Review: Fluance Ai40 Bluetooth bookshelf speakers
Dave Matthews Band sucks.
Whether you are a casual Dave Matthews Band fan and you like to come today instead of tomorrow when you crash into that jar of mayonnaise, or you are a total Kevin and furiously flop sweat when Dave tenderly eats the microphone, you’ll need a good pair of speakers regardless. The Fluance Ai40 Bluetooth bookshelf speakers could be those speakers.
Generally only tolerable when remixed by Paul Oakenfold, Kevin’s Dave Matthews Band obsession goes beyond remixes so he’s going to need some solid speakers to really pick up the nuances of music that is only palatable when purple-faced drunk at Red Rocks. With an integrated 70W Class-D amplifier, the Fluance Ai40 speakers fill the room with every saxophone note you wish was the last.
As with most Bluetooth speakers, there is a discernible difference between the Bluetooth option and directly plugging in an RCA cable to the speakers. Most of this is volume related, the speakers get a ton louder when not using the wireless option. The differences in sound field and depth of sound aren’t significant enough to notice, beyond straight volume. So whether Kevin is blasting “Crash Into Me” while trying to coax his lover into a session of awkward lovemaking or simply “Tripping Billies” while practicing taxidermy on a pocketful of unlucky chipmunks, using Bluetooth over RCA won’t create too much of a conundrum.
Frankly, because the aptX Bluetooth Codec cleans up a lot of signal degradation you’d find with cheaper Bluetooth devices, I found the temperament of the Bluetooth sound was better than the loudness of plugging in through RCA. The internal amplifier (input power of 100-240V) offers enough juice to not lament having speakers that rely on an external amplifier.
While I was listening to the new Jack White album to get all those details in the sound field, Kevin was jumping around the room, his hands full of Dave Matthews Band CDs that appeared to be worn from time and acidic lubrication. The rounded corners of the jewel cases were smooth and smelled of despair and a youth lost. His Dave Matthews Band tour t-shirt from 1995 no longer fits, accentuating a body formed from bean bag chairs and cradling the corpse of a Microsoft Zune filled with only Dave Matthews Band songs and one Phish track.
Assuming you know how to balance speakers in a room, the 1-inch silk dome tweeters and 5-inch high performance woven drivers deliver a solid performance low to high. Fluance knows that I like to fuck with the treble and bass, so while the speaker only has a button for volume on the front, the remote has options to adjust all three.

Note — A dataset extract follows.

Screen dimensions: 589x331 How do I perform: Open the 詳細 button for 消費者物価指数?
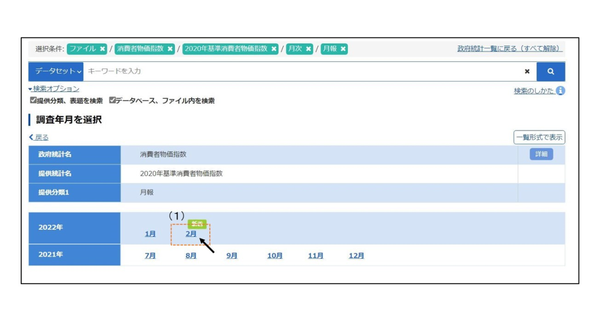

The bass, as tested as always with Run the Jewels, drops low enough that not only will you see the vibrations in the speakers, but you might worry about the downstairs neighbors’ popcorn ceiling flaking. There was no distortion on high bass, no crackling or rattling like you’d find in Kevin’s car when he’s blasting “Jimi Thing” while sitting in the parking lot of a Dunkin Donuts.

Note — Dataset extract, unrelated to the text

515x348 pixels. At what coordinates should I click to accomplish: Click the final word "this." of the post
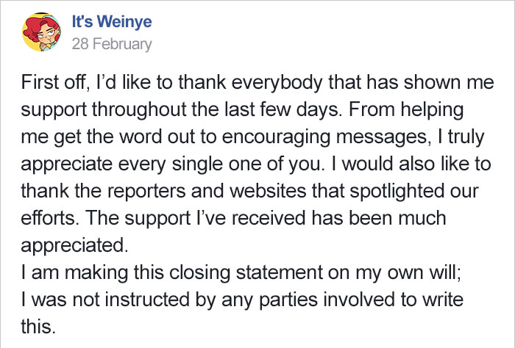[38, 327]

Kevin was more concerned with the treble though, as he turned that up to 10 and smiled like he just found a quarter in the laundry as he loaded up his Dave Matthews channel on Spotify. Since that was streaming, it was hard to really evaluate the treble output. Since all my music is mostly lossless, I put on something that hit the highs and mids more than the lows. What I found was that the Fluance Ai40 speakers deliver a balanced and smooth sound, regardless of your treble and bass settings. The wood enclosures keep the sound field from going too wide, so the music is quite balanced in front of you.

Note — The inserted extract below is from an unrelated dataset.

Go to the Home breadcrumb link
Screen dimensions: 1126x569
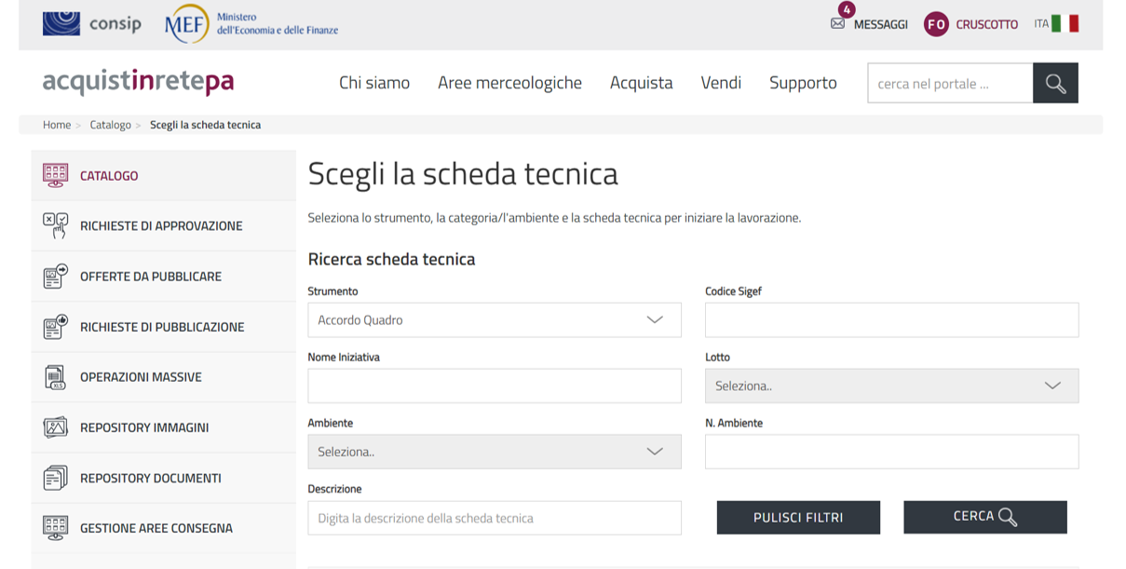tap(57, 125)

You don’t have to be an audiophile to enjoy the offerings from Fluance. The company is quickly proving an expert in delivering quality sound through quality products. This isn’t the first Fluance product that has impressed me with its aesthetic and depth of sound. It’s a good sign when I have to turn the bass down on Bluetooth speakers not because it is distorted but because it goes deeper than Kevin into Dave Matthews Band B-sides.
The good: The Fluance Ai40 Bluetooth speakers are very competent home audio to keep things simple and compact on your audio shelf. The Bluetooth delivery is clean with a sound field that will engulf the auditory processing center of your brain with quality sound. 70W output for Bluetooth speakers is a very strong selling point and negates the need for external amplifiers.
The bad: While built for both Bluetooth and traditional RCA, the speakers function at their loudest through RCA. Anything less than lossless through Bluetooth will result in some additional loss of fidelity. There’s no power button on the speakers, only the remote, so that’s a bit annoying.
Final score: Eight Dave Matthews Band saxophone solos out of 10.
The Fluance Ai40 Bluetooth bookshelf speakers retail for $199.99 and a review unit was provided by the manufacturer.